* What is required: Below are the records; collect from them each line containing the string "Click".
━━━ Data
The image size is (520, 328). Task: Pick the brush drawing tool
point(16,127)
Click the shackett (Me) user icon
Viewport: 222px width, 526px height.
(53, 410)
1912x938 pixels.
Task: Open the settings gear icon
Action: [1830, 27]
━━━━━━
━━━ Data
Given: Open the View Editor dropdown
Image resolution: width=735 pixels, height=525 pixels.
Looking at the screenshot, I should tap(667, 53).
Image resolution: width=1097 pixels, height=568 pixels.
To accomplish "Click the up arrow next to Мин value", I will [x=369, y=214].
━━━━━━
* Expected answer:
Click the shackett (Me) user icon
To accomplish "Click the up arrow next to Мин value", I will [x=369, y=214].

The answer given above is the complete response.